Zimbabwe’s defense minister said more than 120 bodies had been washed into neighboring Mozambique, where residents there buried them, and more bodies were still being recovered in rivers, raising the official death toll in the country to 259.
“Most of the bodies were washed into Mozambique and because they were in a really bad state, they could not keep the bodies,” Defense Minister Oppah Muchinguri said, speaking in the eastern city of Mutare. “So they ended up burying them.”
Meanwhile, the confirmed death toll in Mozambique rose to 217, the Portuguese news agency Lusa reported, and in Malawi, at least 56 people were killed. But that was sure to rise.
Mozambican President Filipe Nyusi has estimated that 1,000 people could have been killed in his country alone. Zimbabwean officials have said some 350 people may have died in their country.

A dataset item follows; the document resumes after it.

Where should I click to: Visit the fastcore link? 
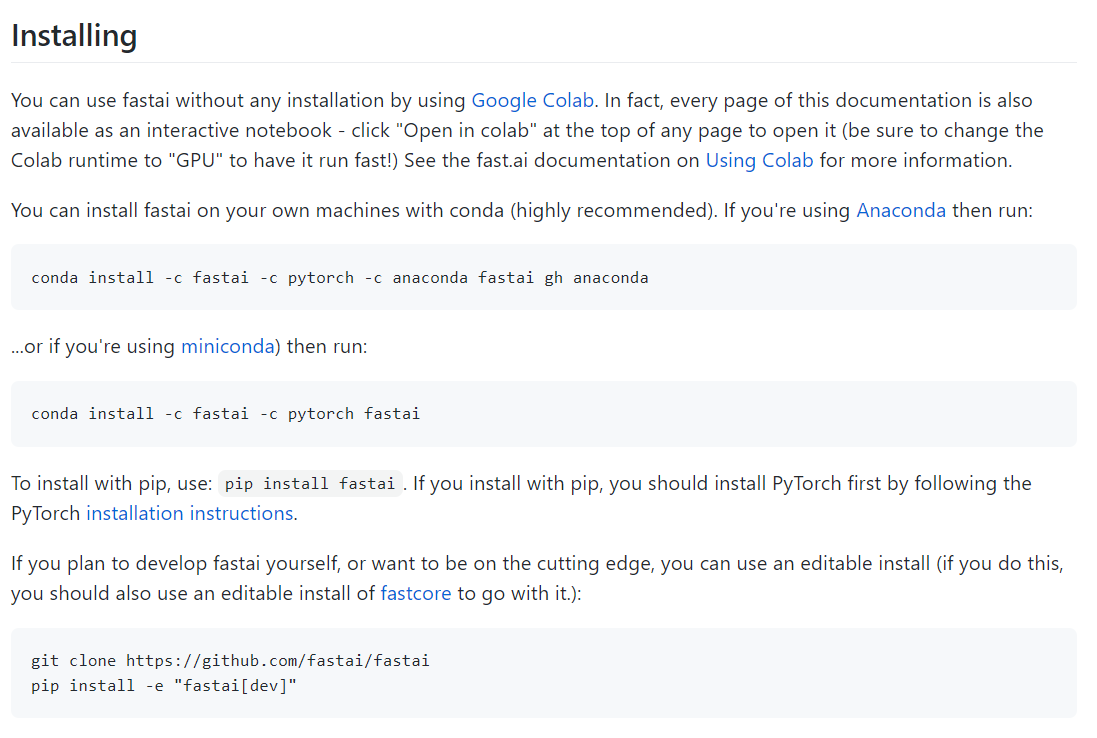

Homes, villages and entire towns were submerged across central Mozambique, where flooding created a muddy inland ocean 30 miles (50 kilometers) wide. The U.N. food aid agency said 400,000 people were displaced and “in urgent need of life-saving assistance” in Mozambique’s coastal city of Beira and flooded areas along the Pungue and Buzi rivers.
The persistent rains lifted in some areas on Thursday, and floodwaters began to recede in Beira, the worst-hit city, and in the countryside, according to a Mozambican government report.
“Yesterday, 910 people were rescued by the humanitarian community,” said Caroline Haga of the International Federation of the Red Cross in Beira. She said 210 were rescued by five helicopters and 700 were saved by boats.
Aid groups were continuing to work non-stop to rescue families desperately clinging to tree branches and rooftops for safety from the surging waters.